La familiarité évidente de Lordon avec la pensée de Spinoza n’empêche guère de rester perplexe face à l’essentiel du livre, tant sur le fond que sur la forme qui, ici plus qu’ailleurs, paraissent solidaires d’une impression générale fort trouble. D’abord pour des questions formelles ayant trait à ce qu’il faut bien qualifier de « style Lordon », plus efficace et convainquant dans des articles ou des allocutions militantes que dans un essai dont la vocation de refondation théorique impose plus de clarté : accumulation de futurs simples prophétiques (« Nous demeurerons donc dans la valeur et ses affects […] Et nous y accommoderons l’idée de la condition anarchique comme nous pourrons », parmi d’innombrables exemples), redondance des affirmations bien souvent suspectes d’être péremptoires (« L’ordre politique est donc ipso facto un ordre axiologique : il est une institution de la valeur »), usage débridé d’un jargon philosophique dont la nécessité n’est pas toujours apparente, etc. La pensée de Lordon est violente, pratique un coup de force permanent dont le style est un reflet fidèle. Ce ne serait pas un problème si elle ne plongeait son lecteur dans le doute devant certains raisonnements dont on ne parvient pas toujours à saisir la cohérence : ainsi d’un État dont, page 26, on apprend que la genèse ne peut être que conceptuelle et non historique, alors que, page 204, on peut lire que le « système bancaire axiologique a une histoire » à laquelle semble suspendu l’État comme toute institution. N’a-t-on rien compris ou s’agit-il d’une véritable contradiction logique ? Les deux explications étant différemment mais également problématiques…
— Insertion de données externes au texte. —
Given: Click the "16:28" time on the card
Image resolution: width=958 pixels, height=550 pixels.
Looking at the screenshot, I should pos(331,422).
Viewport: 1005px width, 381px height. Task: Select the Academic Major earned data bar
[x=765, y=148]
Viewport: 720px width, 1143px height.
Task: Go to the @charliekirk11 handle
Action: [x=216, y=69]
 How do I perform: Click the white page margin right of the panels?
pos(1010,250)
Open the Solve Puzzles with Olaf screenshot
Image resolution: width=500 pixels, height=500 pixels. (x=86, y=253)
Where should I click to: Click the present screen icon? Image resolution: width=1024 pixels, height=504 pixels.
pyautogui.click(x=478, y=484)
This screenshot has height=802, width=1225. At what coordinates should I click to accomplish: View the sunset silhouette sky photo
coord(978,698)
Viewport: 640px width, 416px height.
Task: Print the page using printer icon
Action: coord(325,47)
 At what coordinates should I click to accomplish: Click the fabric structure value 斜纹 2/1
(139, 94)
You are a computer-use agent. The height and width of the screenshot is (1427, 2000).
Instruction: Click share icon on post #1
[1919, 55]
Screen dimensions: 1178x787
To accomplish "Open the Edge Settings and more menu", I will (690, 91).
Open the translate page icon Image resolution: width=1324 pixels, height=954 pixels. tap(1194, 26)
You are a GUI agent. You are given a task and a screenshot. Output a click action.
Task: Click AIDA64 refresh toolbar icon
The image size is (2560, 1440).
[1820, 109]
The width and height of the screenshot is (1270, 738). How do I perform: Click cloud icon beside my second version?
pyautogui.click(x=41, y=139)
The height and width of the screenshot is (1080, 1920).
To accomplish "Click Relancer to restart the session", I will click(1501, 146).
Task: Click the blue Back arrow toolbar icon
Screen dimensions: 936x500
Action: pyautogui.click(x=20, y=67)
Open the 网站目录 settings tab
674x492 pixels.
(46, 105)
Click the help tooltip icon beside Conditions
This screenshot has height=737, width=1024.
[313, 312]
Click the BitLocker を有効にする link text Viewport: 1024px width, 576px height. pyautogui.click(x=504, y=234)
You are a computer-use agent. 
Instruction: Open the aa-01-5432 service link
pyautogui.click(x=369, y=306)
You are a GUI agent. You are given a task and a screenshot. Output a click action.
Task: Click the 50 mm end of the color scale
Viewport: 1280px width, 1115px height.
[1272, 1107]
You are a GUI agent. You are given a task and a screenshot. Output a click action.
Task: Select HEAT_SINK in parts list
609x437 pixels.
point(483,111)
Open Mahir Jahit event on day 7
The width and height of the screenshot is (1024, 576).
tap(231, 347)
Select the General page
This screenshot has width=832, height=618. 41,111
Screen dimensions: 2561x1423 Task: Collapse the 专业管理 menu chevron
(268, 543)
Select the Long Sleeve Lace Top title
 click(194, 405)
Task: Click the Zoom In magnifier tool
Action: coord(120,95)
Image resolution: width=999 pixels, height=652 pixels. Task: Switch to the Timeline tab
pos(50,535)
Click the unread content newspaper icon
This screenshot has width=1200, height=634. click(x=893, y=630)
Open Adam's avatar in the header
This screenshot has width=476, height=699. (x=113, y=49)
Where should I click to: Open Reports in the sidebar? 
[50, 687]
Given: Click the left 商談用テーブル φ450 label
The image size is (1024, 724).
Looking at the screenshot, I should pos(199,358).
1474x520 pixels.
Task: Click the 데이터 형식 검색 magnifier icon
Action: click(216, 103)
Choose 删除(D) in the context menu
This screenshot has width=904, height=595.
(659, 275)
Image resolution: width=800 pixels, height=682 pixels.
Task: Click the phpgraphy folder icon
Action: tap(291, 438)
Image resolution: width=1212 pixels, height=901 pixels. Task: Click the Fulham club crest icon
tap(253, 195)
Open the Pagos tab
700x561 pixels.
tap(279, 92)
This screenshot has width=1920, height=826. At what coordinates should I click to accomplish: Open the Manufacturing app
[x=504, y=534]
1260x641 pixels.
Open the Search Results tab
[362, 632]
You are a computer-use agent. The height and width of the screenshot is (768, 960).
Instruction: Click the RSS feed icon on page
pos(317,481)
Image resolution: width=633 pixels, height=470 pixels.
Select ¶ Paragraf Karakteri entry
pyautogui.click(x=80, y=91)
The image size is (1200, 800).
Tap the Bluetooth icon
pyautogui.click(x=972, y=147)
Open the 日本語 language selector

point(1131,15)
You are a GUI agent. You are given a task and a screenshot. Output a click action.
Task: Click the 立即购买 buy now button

Dans cette pensée, la vigilance du lecteur s’élève au carré : vigilance envers un auteur caricaturé mais peut-être aussi caricatural, vigilance contre soi-même face à une langue et une pensée qui démunissent. Dans le détail, elles démunissent par certaines démarches où se mêlent la biographie de Spinoza et sa pensée du conatus (« Il était donc dans l’ordre des choses que le conatus du philosophe Spinoza conduisît à une philosophie du conatus comme opiniâtreté, comme persévérance affirmative, ainsi que l’a montré Laurent Bove »), par certains développements qu’on peine à qualifier autrement que d’élucubrations, comme ces longues lignes consacrées à imaginer ce que Spinoza aurait bien pu penser d’une société sacrifiant des enfants, ou par certains paragraphes qui auraient toute leur place chez Berkeley, jamais cité dans l’ouvrage. Pour une vue d’ensemble, elles démunissent tout autant en paraissant mettre Spinoza cul par-dessus tête : la théorie de la valeur de Lordon se fonde prioritairement sur un livre III de l’Éthique consacré effectivement aux affects. Le problème, peu apparent dans La condition anarchique, est qu’elle se fonde chez le philosophe amstellodamois sur une théorie de l’être (la fameuse « ontologie immanente » du livre I) suivie d’une théorie de la connaissance (le livre II). On n’aura pas ici la prétention d’enclore Spinoza dans une interprétation univoque, mais il paraît problématique de retourner le cheminement spinoziste en l’entamant par les affects pour l’achever d’ailleurs en partie sur l’ontologie, dans un mouvement tortueux fasciné malgré lui par cette question de l’être qu’on cherche à évacuer sans y parvenir : « Ne pas savoir ce qu’il en est de ce qui est : la plaie vive ». Corollairement à un style enchaînant l’assertorique et le déictique, le propos semble ne jamais dépasser cette inquiétude de l’être à laquelle il revient sans cesse, soulignant des écueils possibles à l’ouvrage.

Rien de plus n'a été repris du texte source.